- [Goal]: Quote the records below word for word, leaving out the pictures.

⟨

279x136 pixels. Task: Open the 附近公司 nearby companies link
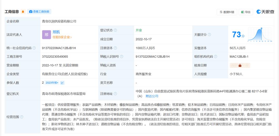pyautogui.click(x=152, y=96)
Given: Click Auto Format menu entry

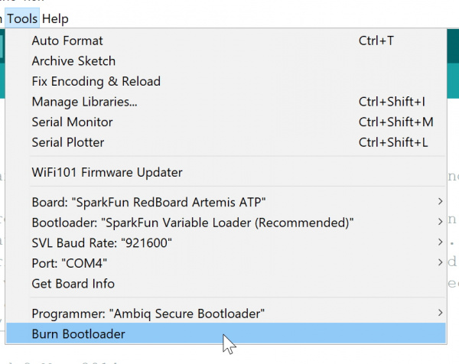Looking at the screenshot, I should [x=226, y=41].
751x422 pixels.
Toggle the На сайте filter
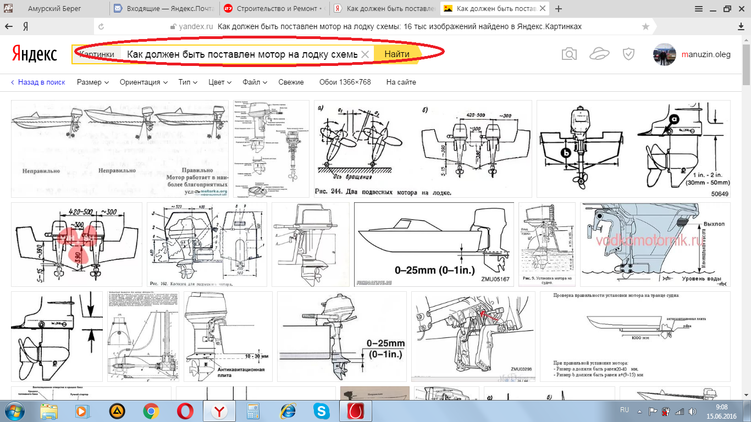coord(401,82)
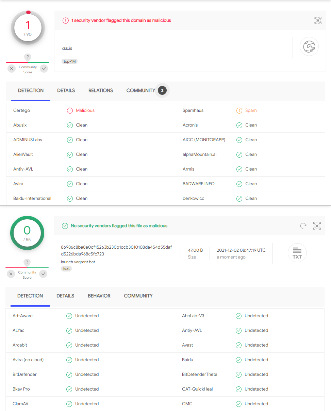Open the domain COMMUNITY tab with 2 comments

pyautogui.click(x=141, y=91)
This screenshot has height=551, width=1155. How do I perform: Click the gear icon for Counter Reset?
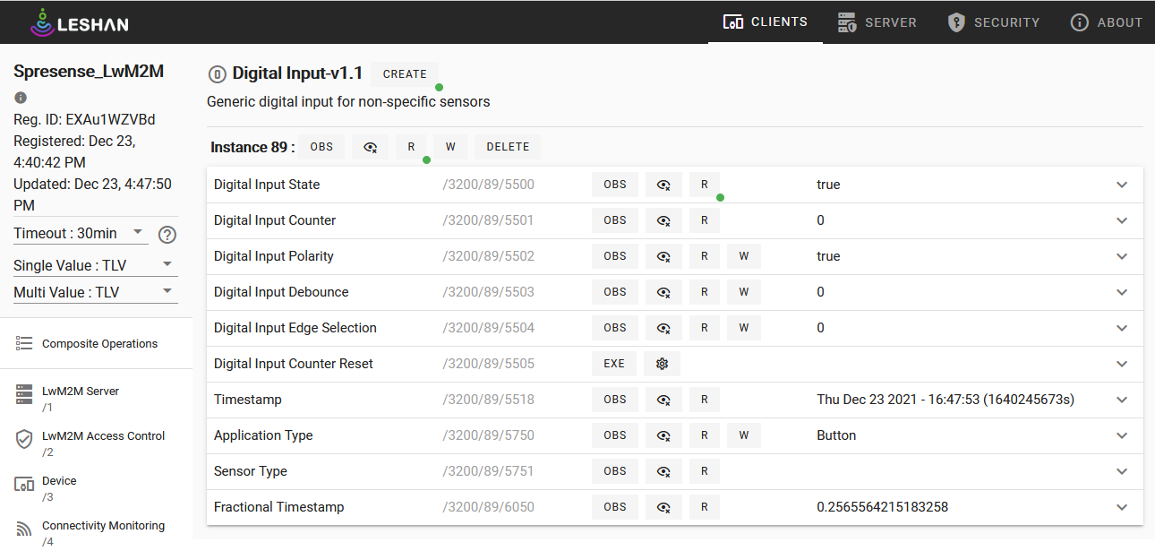pyautogui.click(x=663, y=364)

⟩

- [Result of this exercise]:
279x136 pixels. Task: Open the 附近公司 nearby companies link
pyautogui.click(x=152, y=96)
Given: Click Auto Format menu entry

Looking at the screenshot, I should [x=226, y=41].
751x422 pixels.
Toggle the На сайте filter
coord(401,82)
Open the domain COMMUNITY tab with 2 comments

pyautogui.click(x=141, y=91)
This screenshot has height=551, width=1155. How do I perform: Click the gear icon for Counter Reset?
pyautogui.click(x=663, y=364)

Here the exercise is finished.